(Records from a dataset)
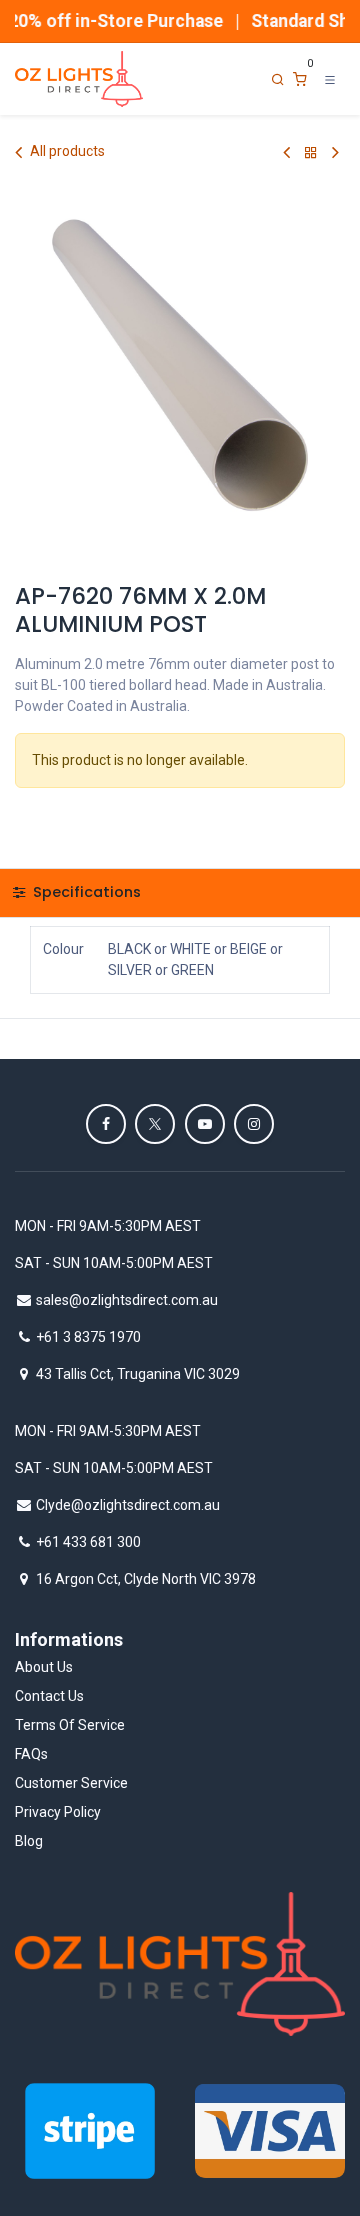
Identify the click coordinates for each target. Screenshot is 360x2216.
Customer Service (71, 1783)
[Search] (278, 79)
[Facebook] (106, 1124)
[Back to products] (311, 152)
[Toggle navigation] (330, 79)
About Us (44, 1667)
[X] (155, 1124)
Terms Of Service (70, 1725)
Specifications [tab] (85, 892)
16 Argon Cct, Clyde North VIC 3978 (146, 1579)
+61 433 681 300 (88, 1542)
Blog (29, 1841)
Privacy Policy (58, 1812)
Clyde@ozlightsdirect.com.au (128, 1505)
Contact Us (49, 1696)
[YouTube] (205, 1124)
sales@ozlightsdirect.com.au (127, 1300)
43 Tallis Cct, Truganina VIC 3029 (138, 1374)
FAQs (31, 1754)
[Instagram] (254, 1124)
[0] (300, 79)
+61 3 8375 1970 (88, 1337)
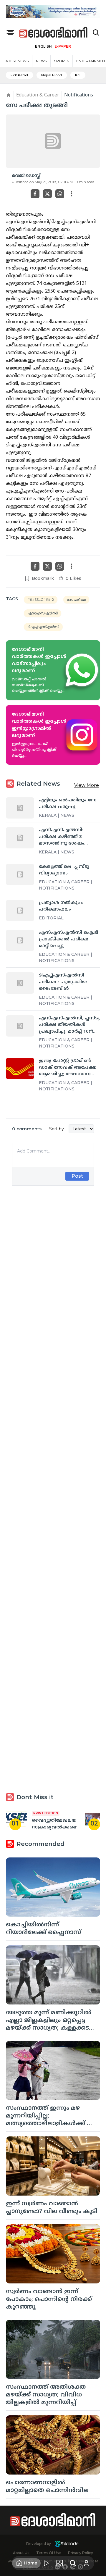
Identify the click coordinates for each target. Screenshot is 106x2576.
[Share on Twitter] (47, 193)
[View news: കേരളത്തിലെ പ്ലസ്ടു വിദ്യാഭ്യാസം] (20, 874)
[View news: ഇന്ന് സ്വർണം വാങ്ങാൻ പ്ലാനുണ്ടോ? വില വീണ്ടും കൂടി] (53, 2166)
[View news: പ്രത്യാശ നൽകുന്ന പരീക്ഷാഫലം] (20, 910)
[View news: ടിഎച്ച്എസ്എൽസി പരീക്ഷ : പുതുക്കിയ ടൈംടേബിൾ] (20, 983)
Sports (61, 61)
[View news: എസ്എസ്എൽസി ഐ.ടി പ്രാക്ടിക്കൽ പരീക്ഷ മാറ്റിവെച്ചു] (20, 940)
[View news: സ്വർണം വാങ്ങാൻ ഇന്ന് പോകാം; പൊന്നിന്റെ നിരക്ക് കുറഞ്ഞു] (53, 2253)
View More (86, 785)
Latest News (16, 61)
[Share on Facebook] (35, 193)
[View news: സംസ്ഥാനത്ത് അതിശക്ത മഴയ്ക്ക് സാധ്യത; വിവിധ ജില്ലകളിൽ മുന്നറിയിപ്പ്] (53, 2349)
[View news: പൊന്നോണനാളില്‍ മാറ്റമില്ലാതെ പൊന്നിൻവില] (53, 2445)
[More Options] (71, 194)
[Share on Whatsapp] (59, 193)
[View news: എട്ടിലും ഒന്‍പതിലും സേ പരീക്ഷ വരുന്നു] (20, 808)
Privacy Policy (80, 2553)
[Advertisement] (53, 1431)
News (41, 61)
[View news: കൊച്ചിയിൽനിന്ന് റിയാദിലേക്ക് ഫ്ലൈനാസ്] (53, 1887)
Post (77, 1176)
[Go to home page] (53, 32)
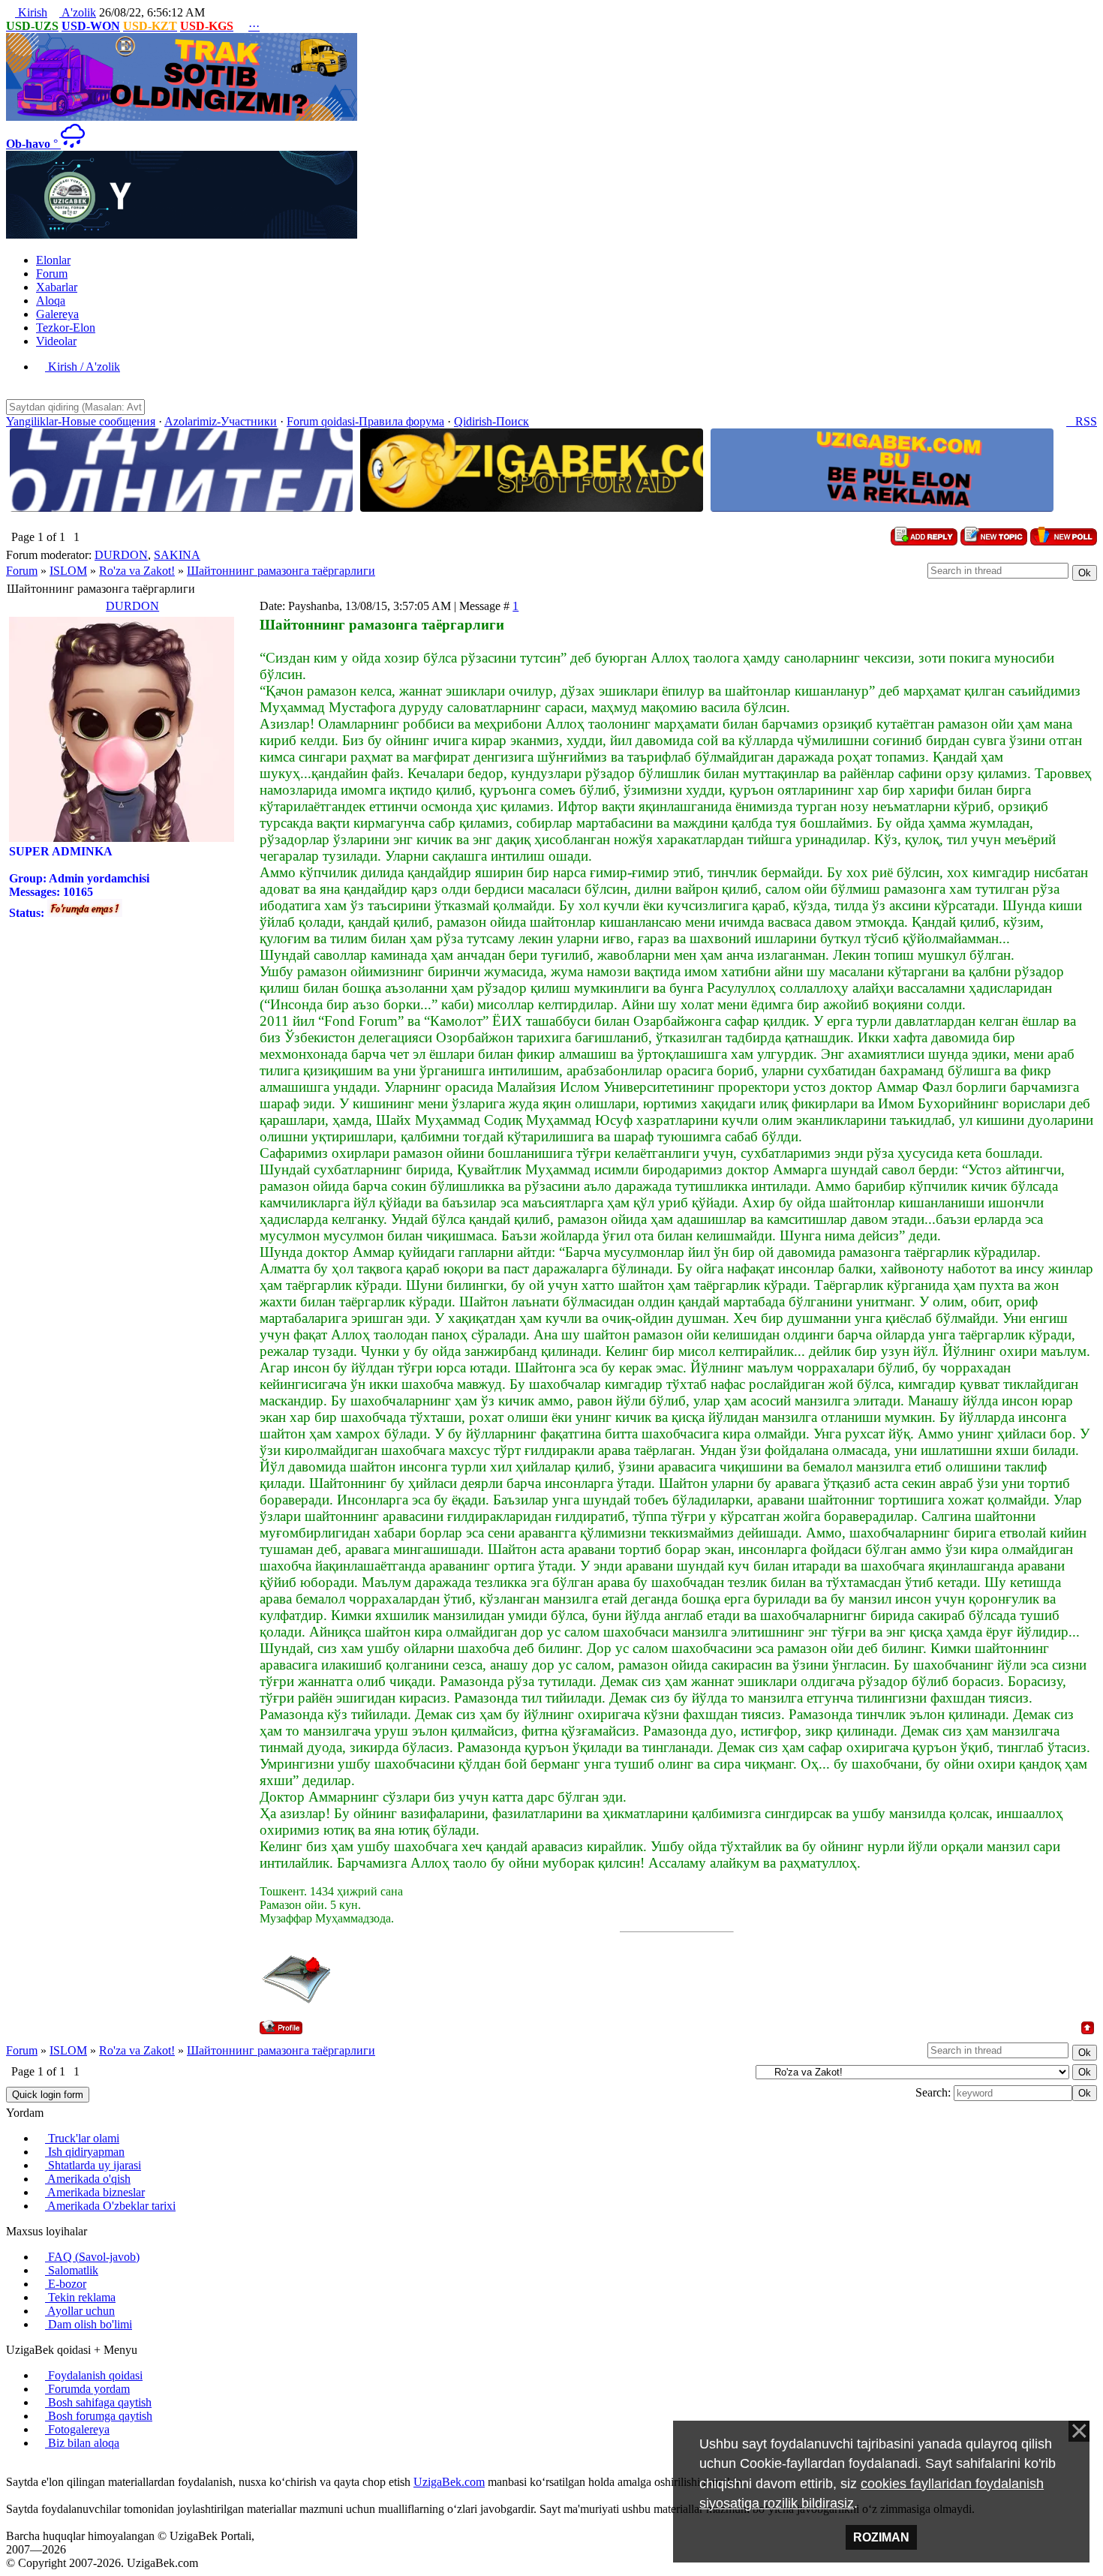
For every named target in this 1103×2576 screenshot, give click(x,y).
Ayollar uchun (80, 2310)
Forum (22, 570)
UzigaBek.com (449, 2481)
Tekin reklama (80, 2297)
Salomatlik (71, 2270)
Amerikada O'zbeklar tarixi (110, 2205)
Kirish (31, 12)
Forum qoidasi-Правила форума (365, 421)
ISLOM (68, 570)
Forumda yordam (87, 2388)
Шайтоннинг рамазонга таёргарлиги (281, 570)
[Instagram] (10, 2468)
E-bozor (65, 2283)
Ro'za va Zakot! (137, 570)
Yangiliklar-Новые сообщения (80, 421)
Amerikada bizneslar (95, 2192)
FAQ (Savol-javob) (92, 2256)
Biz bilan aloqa (82, 2442)
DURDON (121, 555)
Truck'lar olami (82, 2138)
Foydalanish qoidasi (94, 2375)
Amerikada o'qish (88, 2178)
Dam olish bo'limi (88, 2324)
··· (254, 26)
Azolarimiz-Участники (220, 421)
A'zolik (77, 12)
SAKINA (177, 555)
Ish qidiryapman (85, 2151)
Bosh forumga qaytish (98, 2415)
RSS (1081, 421)
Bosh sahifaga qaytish (98, 2402)
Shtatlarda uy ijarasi (93, 2165)
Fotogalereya (77, 2429)
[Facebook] (22, 2468)
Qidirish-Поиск (491, 421)
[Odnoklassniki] (34, 2468)
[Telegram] (46, 2468)
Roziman (881, 2537)
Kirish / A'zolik (82, 366)
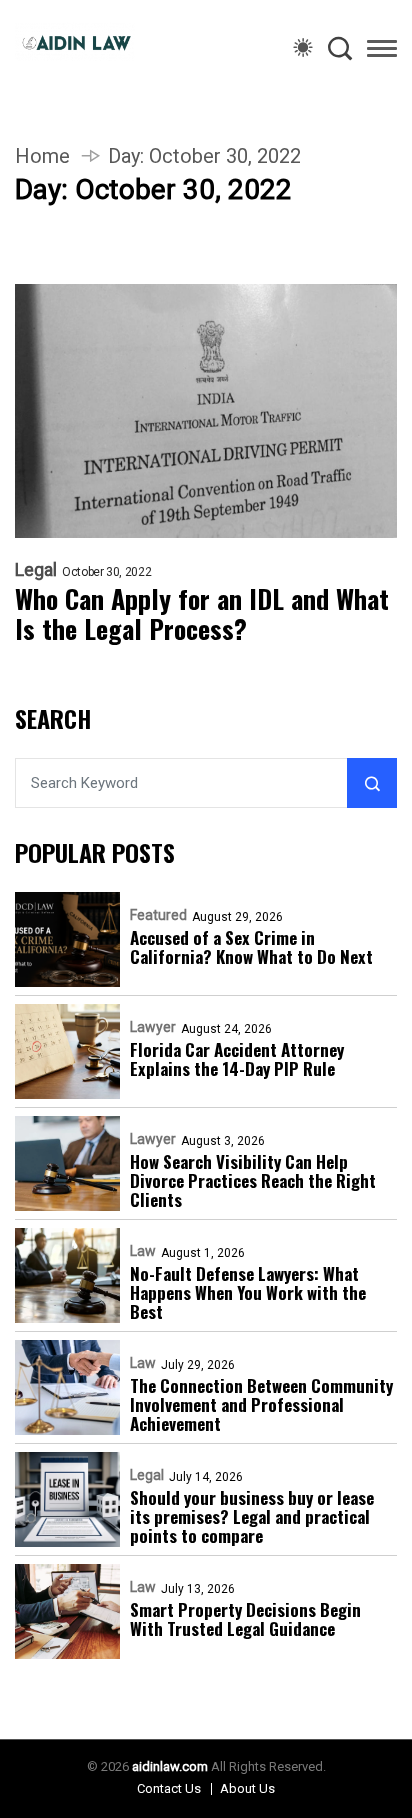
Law (143, 1251)
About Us (247, 1788)
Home (42, 156)
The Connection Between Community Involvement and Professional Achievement (261, 1404)
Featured (158, 915)
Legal (36, 570)
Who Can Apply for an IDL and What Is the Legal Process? (202, 614)
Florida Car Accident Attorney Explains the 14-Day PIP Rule (237, 1059)
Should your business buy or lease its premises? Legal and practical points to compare (252, 1516)
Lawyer (153, 1027)
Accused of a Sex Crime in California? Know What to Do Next (251, 947)
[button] (382, 52)
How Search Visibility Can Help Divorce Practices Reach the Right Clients (253, 1180)
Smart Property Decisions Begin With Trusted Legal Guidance (245, 1619)
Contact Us (169, 1788)
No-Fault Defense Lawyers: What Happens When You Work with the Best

> Problem to work on
Print out the entries above word for word from the first line to the line containing "Forumda yordam (87, 2388)", both included, omitting the pictures.

> Solution to this exercise
Identify the click coordinates for each target. Screenshot is 360x2216.
Customer Service (71, 1783)
[Search] (278, 79)
[Facebook] (106, 1124)
[Back to products] (311, 152)
[Toggle navigation] (330, 79)
About Us (44, 1667)
[X] (155, 1124)
Terms Of Service (70, 1725)
Specifications [tab] (85, 892)
16 Argon Cct, Clyde North VIC 3978 (146, 1579)
+61 433 681 300 (88, 1542)
Blog (29, 1841)
Privacy Policy (58, 1812)
Clyde@ozlightsdirect.com.au (128, 1505)
Contact Us (49, 1696)
[YouTube] (205, 1124)
sales@ozlightsdirect.com.au (127, 1300)
43 Tallis Cct, Truganina VIC 3029 (138, 1374)
FAQs (31, 1754)
[Instagram] (254, 1124)
[0] (300, 79)
+61 3 8375 1970 (88, 1337)
Identify the click coordinates for each target. Screenshot is 106x2576.
[Share on Twitter] (47, 193)
[View news: കേരളത്തിലെ പ്ലസ്ടു വിദ്യാഭ്യാസം] (20, 874)
[View news: ഇന്ന് സ്വർണം വാങ്ങാൻ പ്ലാനുണ്ടോ? വില വീണ്ടും കൂടി] (53, 2166)
[View news: പ്രത്യാശ നൽകുന്ന പരീക്ഷാഫലം] (20, 910)
[View news: ടിഎച്ച്എസ്എൽസി പരീക്ഷ : പുതുക്കിയ ടൈംടേബിൾ] (20, 983)
Sports (61, 61)
[View news: എസ്എസ്എൽസി ഐ.ടി പ്രാക്ടിക്കൽ പരീക്ഷ മാറ്റിവെച്ചു] (20, 940)
[View news: സ്വർണം വാങ്ങാൻ ഇന്ന് പോകാം; പൊന്നിന്റെ നിരക്ക് കുറഞ്ഞു] (53, 2253)
View More (86, 785)
Latest News (16, 61)
[Share on Facebook] (35, 193)
[View news: സംസ്ഥാനത്ത് അതിശക്ത മഴയ്ക്ക് സാധ്യത; വിവിധ ജില്ലകളിൽ മുന്നറിയിപ്പ്] (53, 2349)
[View news: പൊന്നോണനാളില്‍ മാറ്റമില്ലാതെ പൊന്നിൻവില] (53, 2445)
[More Options] (71, 194)
[Share on Whatsapp] (59, 193)
[View news: എട്ടിലും ഒന്‍പതിലും സേ പരീക്ഷ വരുന്നു] (20, 808)
Privacy Policy (80, 2553)
[Advertisement] (53, 1431)
News (41, 61)
[View news: കൊച്ചിയിൽനിന്ന് റിയാദിലേക്ക് ഫ്ലൈനാസ്] (53, 1887)
Post (77, 1176)
[Go to home page] (53, 32)
For every named target in this 1103×2576 screenshot, give click(x,y).
Ayollar uchun (80, 2310)
Forum (22, 570)
UzigaBek.com (449, 2481)
Tekin reklama (80, 2297)
Salomatlik (71, 2270)
Amerikada O'zbeklar tarixi (110, 2205)
Kirish (31, 12)
Forum qoidasi-Правила форума (365, 421)
ISLOM (68, 570)
Forumda yordam (87, 2388)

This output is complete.